Recorded data below:

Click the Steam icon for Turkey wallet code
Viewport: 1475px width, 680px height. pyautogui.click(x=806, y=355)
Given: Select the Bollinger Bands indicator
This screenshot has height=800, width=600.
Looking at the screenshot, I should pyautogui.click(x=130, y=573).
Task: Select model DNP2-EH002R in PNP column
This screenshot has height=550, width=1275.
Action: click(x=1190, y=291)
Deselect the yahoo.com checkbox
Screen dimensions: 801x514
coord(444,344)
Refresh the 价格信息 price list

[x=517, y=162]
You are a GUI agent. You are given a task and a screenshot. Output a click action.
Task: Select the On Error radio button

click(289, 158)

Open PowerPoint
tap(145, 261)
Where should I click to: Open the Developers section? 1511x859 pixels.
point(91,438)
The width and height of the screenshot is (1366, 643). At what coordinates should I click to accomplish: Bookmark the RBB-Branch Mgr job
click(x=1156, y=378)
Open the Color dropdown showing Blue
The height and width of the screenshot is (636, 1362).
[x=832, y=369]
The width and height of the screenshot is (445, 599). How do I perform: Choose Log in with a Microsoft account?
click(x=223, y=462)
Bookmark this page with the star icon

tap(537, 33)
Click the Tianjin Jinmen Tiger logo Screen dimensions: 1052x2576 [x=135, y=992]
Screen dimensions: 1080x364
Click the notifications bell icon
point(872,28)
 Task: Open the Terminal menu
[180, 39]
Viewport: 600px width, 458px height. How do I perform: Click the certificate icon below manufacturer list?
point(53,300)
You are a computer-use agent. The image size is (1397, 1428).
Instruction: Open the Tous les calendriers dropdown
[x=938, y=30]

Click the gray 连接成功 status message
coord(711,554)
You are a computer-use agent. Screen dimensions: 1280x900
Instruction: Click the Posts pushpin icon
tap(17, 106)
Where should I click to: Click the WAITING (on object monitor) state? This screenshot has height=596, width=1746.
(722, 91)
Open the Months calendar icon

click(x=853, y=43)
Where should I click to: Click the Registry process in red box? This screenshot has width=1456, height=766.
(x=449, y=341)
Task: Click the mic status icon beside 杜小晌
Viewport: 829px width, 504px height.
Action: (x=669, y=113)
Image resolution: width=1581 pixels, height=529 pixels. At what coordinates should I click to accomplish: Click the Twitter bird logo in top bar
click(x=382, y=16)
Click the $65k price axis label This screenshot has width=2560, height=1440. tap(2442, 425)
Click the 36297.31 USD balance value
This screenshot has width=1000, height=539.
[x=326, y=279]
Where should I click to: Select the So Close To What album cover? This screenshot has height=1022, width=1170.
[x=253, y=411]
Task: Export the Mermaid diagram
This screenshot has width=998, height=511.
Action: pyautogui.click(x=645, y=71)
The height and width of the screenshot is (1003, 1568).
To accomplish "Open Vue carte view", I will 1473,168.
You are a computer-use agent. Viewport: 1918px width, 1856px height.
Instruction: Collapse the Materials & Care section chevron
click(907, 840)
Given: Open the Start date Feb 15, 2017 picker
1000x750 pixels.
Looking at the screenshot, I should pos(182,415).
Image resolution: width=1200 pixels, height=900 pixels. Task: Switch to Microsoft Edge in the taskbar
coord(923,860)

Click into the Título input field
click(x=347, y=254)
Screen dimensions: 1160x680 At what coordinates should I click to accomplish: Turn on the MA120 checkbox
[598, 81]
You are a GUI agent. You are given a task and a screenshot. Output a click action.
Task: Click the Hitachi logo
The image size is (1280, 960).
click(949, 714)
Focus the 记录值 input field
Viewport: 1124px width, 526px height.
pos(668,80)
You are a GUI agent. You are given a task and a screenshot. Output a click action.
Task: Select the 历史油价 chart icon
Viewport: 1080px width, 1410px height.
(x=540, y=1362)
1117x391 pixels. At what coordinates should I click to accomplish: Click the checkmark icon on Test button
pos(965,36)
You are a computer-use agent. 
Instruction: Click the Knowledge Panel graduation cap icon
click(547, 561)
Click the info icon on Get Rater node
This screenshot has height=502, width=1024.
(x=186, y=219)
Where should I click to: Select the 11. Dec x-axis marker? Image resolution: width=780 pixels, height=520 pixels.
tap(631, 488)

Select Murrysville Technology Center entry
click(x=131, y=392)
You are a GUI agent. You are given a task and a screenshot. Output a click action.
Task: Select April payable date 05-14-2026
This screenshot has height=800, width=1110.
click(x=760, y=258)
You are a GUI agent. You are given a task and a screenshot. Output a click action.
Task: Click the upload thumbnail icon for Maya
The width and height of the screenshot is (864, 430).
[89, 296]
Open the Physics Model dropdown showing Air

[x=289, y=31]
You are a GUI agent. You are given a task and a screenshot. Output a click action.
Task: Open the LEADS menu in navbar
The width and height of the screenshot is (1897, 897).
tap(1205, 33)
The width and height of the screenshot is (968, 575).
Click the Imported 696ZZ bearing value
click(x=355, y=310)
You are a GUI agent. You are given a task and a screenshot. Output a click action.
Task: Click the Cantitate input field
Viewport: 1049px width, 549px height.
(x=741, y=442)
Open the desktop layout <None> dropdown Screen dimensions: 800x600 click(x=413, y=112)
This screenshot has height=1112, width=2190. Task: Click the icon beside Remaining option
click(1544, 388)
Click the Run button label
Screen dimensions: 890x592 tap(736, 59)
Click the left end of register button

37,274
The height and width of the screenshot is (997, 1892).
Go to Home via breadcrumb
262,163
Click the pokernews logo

End of Recorded data.

Return all of the data above exactly, leaving out no line.

Exercise output>
Click the Steam icon for Turkey wallet code
Viewport: 1475px width, 680px height. pyautogui.click(x=806, y=355)
Given: Select the Bollinger Bands indicator
This screenshot has height=800, width=600.
Looking at the screenshot, I should pyautogui.click(x=130, y=573).
Task: Select model DNP2-EH002R in PNP column
This screenshot has height=550, width=1275.
Action: click(x=1190, y=291)
Deselect the yahoo.com checkbox
Screen dimensions: 801x514
coord(444,344)
Refresh the 价格信息 price list

[x=517, y=162]
You are a GUI agent. You are given a task and a screenshot. Output a click action.
Task: Select the On Error radio button

click(289, 158)

Open PowerPoint
tap(145, 261)
Where should I click to: Open the Developers section? 1511x859 pixels.
point(91,438)
The width and height of the screenshot is (1366, 643). At what coordinates should I click to accomplish: Bookmark the RBB-Branch Mgr job
click(x=1156, y=378)
Open the Color dropdown showing Blue
The height and width of the screenshot is (636, 1362).
[x=832, y=369]
The width and height of the screenshot is (445, 599). How do I perform: Choose Log in with a Microsoft account?
click(x=223, y=462)
Bookmark this page with the star icon

tap(537, 33)
Click the Tianjin Jinmen Tiger logo Screen dimensions: 1052x2576 [x=135, y=992]
Screen dimensions: 1080x364
Click the notifications bell icon
point(872,28)
 Task: Open the Terminal menu
[180, 39]
Viewport: 600px width, 458px height. How do I perform: Click the certificate icon below manufacturer list?
point(53,300)
You are a computer-use agent. The image size is (1397, 1428).
Instruction: Open the Tous les calendriers dropdown
[x=938, y=30]

Click the gray 连接成功 status message
coord(711,554)
You are a computer-use agent. Screen dimensions: 1280x900
Instruction: Click the Posts pushpin icon
tap(17, 106)
Where should I click to: Click the WAITING (on object monitor) state? This screenshot has height=596, width=1746.
(722, 91)
Open the Months calendar icon

click(x=853, y=43)
Where should I click to: Click the Registry process in red box? This screenshot has width=1456, height=766.
(x=449, y=341)
Task: Click the mic status icon beside 杜小晌
Viewport: 829px width, 504px height.
Action: (x=669, y=113)
Image resolution: width=1581 pixels, height=529 pixels. At what coordinates should I click to accomplish: Click the Twitter bird logo in top bar
click(x=382, y=16)
Click the $65k price axis label This screenshot has width=2560, height=1440. tap(2442, 425)
Click the 36297.31 USD balance value
This screenshot has width=1000, height=539.
[x=326, y=279]
Where should I click to: Select the So Close To What album cover? This screenshot has height=1022, width=1170.
[x=253, y=411]
Task: Export the Mermaid diagram
This screenshot has width=998, height=511.
Action: pyautogui.click(x=645, y=71)
The height and width of the screenshot is (1003, 1568).
To accomplish "Open Vue carte view", I will 1473,168.
You are a computer-use agent. Viewport: 1918px width, 1856px height.
Instruction: Collapse the Materials & Care section chevron
click(907, 840)
Given: Open the Start date Feb 15, 2017 picker
1000x750 pixels.
Looking at the screenshot, I should pos(182,415).
Image resolution: width=1200 pixels, height=900 pixels. Task: Switch to Microsoft Edge in the taskbar
coord(923,860)

Click into the Título input field
click(x=347, y=254)
Screen dimensions: 1160x680 At what coordinates should I click to accomplish: Turn on the MA120 checkbox
[598, 81]
You are a GUI agent. You are given a task and a screenshot. Output a click action.
Task: Click the Hitachi logo
The image size is (1280, 960).
click(949, 714)
Focus the 记录值 input field
Viewport: 1124px width, 526px height.
pos(668,80)
You are a GUI agent. You are given a task and a screenshot. Output a click action.
Task: Select the 历史油价 chart icon
Viewport: 1080px width, 1410px height.
(x=540, y=1362)
1117x391 pixels. At what coordinates should I click to accomplish: Click the checkmark icon on Test button
pos(965,36)
You are a computer-use agent. 
Instruction: Click the Knowledge Panel graduation cap icon
click(547, 561)
Click the info icon on Get Rater node
This screenshot has height=502, width=1024.
(x=186, y=219)
Where should I click to: Select the 11. Dec x-axis marker? Image resolution: width=780 pixels, height=520 pixels.
tap(631, 488)

Select Murrysville Technology Center entry
click(x=131, y=392)
You are a GUI agent. You are given a task and a screenshot. Output a click action.
Task: Select April payable date 05-14-2026
This screenshot has height=800, width=1110.
click(x=760, y=258)
You are a GUI agent. You are given a task and a screenshot. Output a click action.
Task: Click the upload thumbnail icon for Maya
The width and height of the screenshot is (864, 430).
[89, 296]
Open the Physics Model dropdown showing Air

[x=289, y=31]
You are a GUI agent. You are given a task and a screenshot. Output a click action.
Task: Open the LEADS menu in navbar
The width and height of the screenshot is (1897, 897).
tap(1205, 33)
The width and height of the screenshot is (968, 575).
Click the Imported 696ZZ bearing value
click(x=355, y=310)
You are a GUI agent. You are given a task and a screenshot. Output a click action.
Task: Click the Cantitate input field
Viewport: 1049px width, 549px height.
(x=741, y=442)
Open the desktop layout <None> dropdown Screen dimensions: 800x600 click(x=413, y=112)
This screenshot has height=1112, width=2190. Task: Click the icon beside Remaining option
click(1544, 388)
Click the Run button label
Screen dimensions: 890x592 tap(736, 59)
Click the left end of register button

37,274
The height and width of the screenshot is (997, 1892).
Go to Home via breadcrumb
262,163
Click the pokernews logo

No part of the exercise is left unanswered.